Ancora sulla dibattuta questone degli inceneritori, un intervento del Dott. Chim. Gioacchino Genchi Dirigente Chimico, Regione Siciliana – ISDE Sicilia
Egr. Dott. Ramacci,
a leggere l’ulteriore replica del Dott. Stefano Maglia nei confronti dei due interventi del Dott. Gianfranco Amendola su Lexambiente in materia di inceneritori c’è da rimanere quantomeno perplessi.
Mi stupisce, infatti, che al Dott. Maglia continuino a sfuggire, con tutta la documentazione (di fonte scientifica accreditata) da tempo disponibile in rete, una serie di dati inoppugnabili che non lasciano argomenti a chi continua a sostenere inevitabile la scelta dell’incenerimento dei rifiuti.
Per brevità di spazio evito le innumerevoli considerazioni che sarebbero necessarie in merito alla martellante propaganda mediatica, televisiva e stampata, che quotidianamente intossica l’opinione pubblica con la benedizione dei guru di turno e la compiacenza dei conduttori televisivi e degli editorialisti.
Mi attengo, quindi, al tecnico e vado diretto al problema, ribaltandone i termini.

[Dati registrati]
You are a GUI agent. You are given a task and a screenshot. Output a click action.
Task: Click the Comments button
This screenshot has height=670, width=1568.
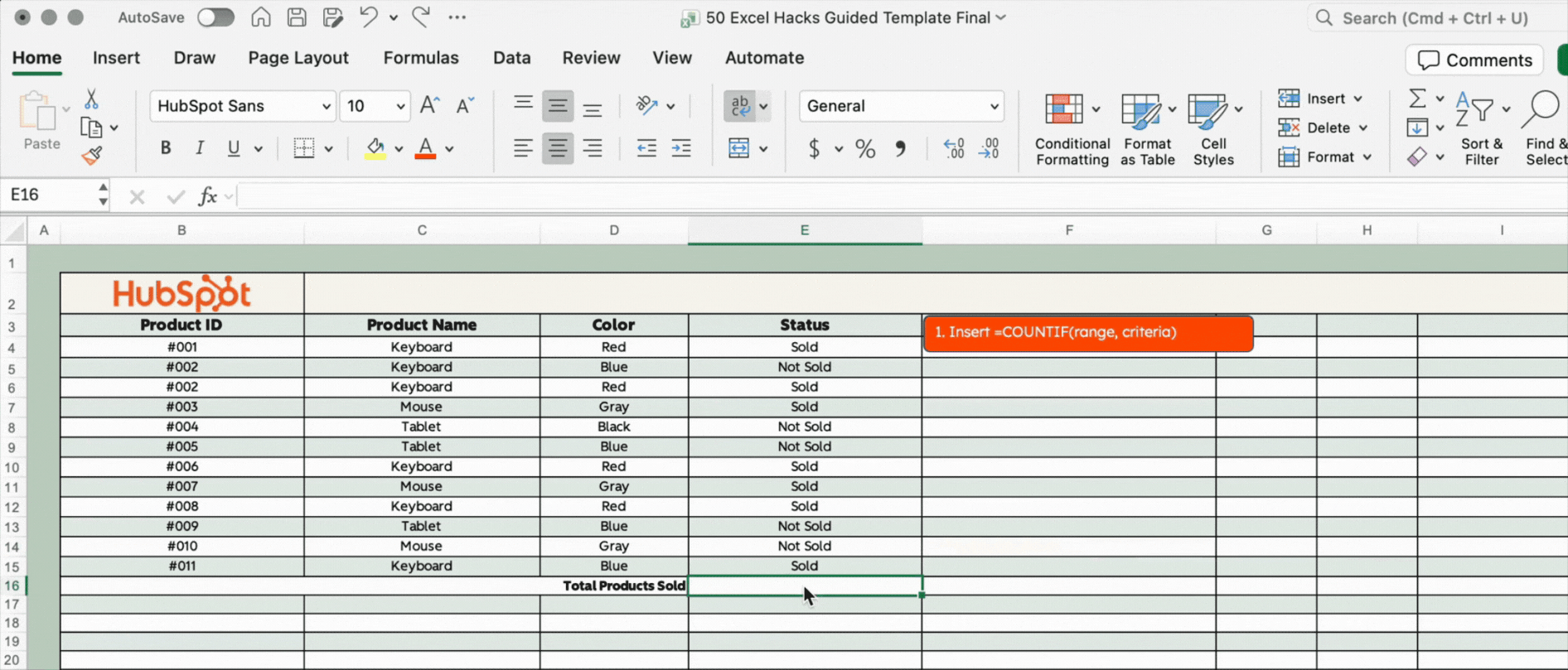1474,60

[Svolgi quanto segue]
A) Ricopia dall'estratto sugli inceneritori tutto il testo che va da "Per brevità di" giù fino a "ribaltandone i termini.".
B) Elenca tutte le persone a cui l'estratto sugli inceneritori attribuisce il titolo di dottore.

[Risposte in ordine]
A)
Per brevità di spazio evito le innumerevoli considerazioni che sarebbero necessarie in merito alla martellante propaganda mediatica, televisiva e stampata, che quotidianamente intossica l’opinione pubblica con la benedizione dei guru di turno e la compiacenza dei conduttori televisivi e degli editorialisti.
Mi attengo, quindi, al tecnico e vado diretto al problema, ribaltandone i termini.

B) Gioacchino Genchi, Ramacci, Stefano Maglia, Gianfranco Amendola